Trecho selecionado:
################
1º trimestre de 2024 é marcado pela intensificação das quedas nos preços do boi gordo
Por Denis Cardoso
O comportamento histórico dos preços do boi gordo durante o segundo trimestre de cada ano costuma jogar contra o pecuarista, alertam os analistas da Agrifatto. “A maior probabilidade é de que as cotações da arroba recuem nos meses de maio e junho”, antecipa a consultoria, que associa tal previsão ao típico movimento de desova da safra de “boiadas de capim”, quando as condições das pastagens pioram com a chegada dos meses mais frios, reduzindo a chance de retenção estratégica dos animais gordos nas fazendas.
Porém, a queda acentuada da arroba registrada no acumulado do primeiro trimestre deste ano levanta uma dúvida entre os analistas da Agrifatto: “Será que os preços do boi gordo já atingiram o fundo do poço e, daqui pra frente (até o final de 2024), não há espaço para grandes pioras?”, indagam eles.
################
Trecho da fonte:

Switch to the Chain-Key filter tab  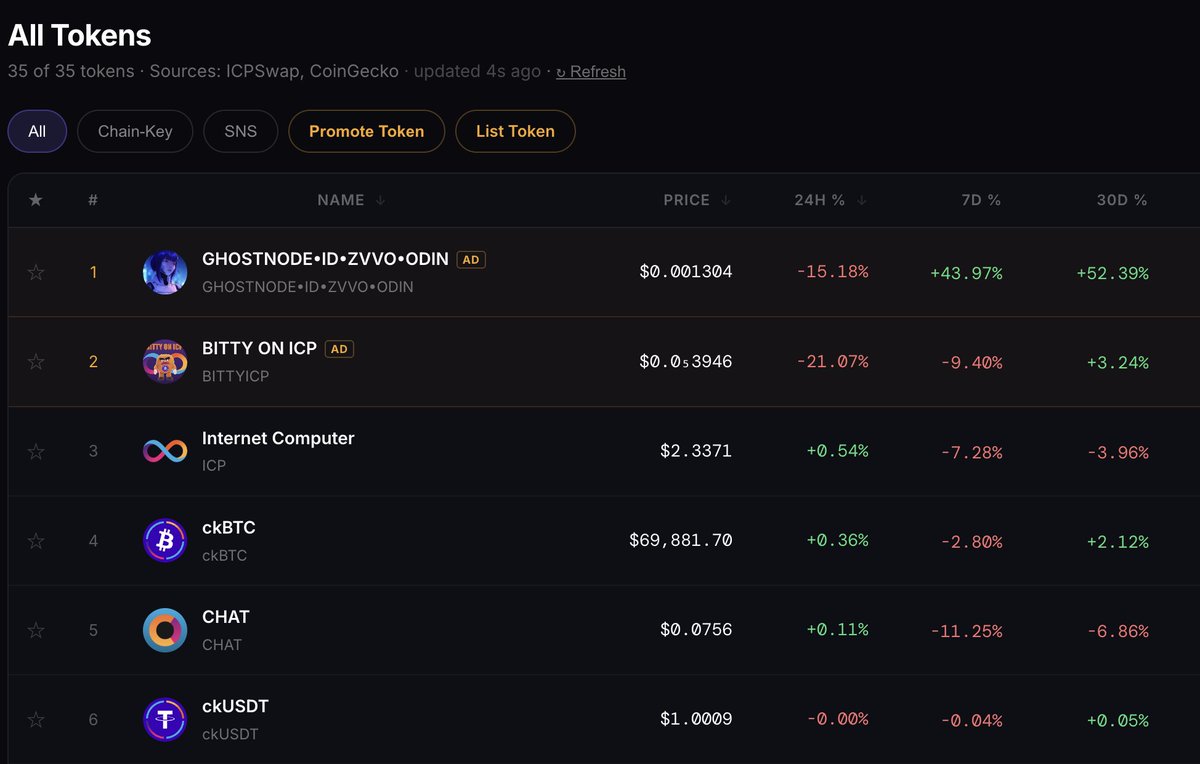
################
Exercício proposto: Dê continuidade ao texto sobre a queda dos preços do boi gordo, começando logo após a última frase apresentada.

Resposta escrita:
Desde o encerramento de 2023, o preço médio da arroba do boi gordo no Estado de São Paulo, representado pelo Indicador Cepea/B3, sofreu recuo de quase R$ 25/@, saindo de R$ 252,30 (em 28/12/2023), para R$ 228,05 (em 1/4/2024), de acordo com dados do Centro de Estudos Avançados em Economia Aplicada, de Piracicaba (SP). Segundo apurou a Agrifatto, avaliando o desempenho dos preços do boi gordo nos primeiros trimestres dos últimos 16 anos, 2024 apresentou o pior desempenho para este período desde 2009, acumulando uma queda mensal de 8% no valor da arroba.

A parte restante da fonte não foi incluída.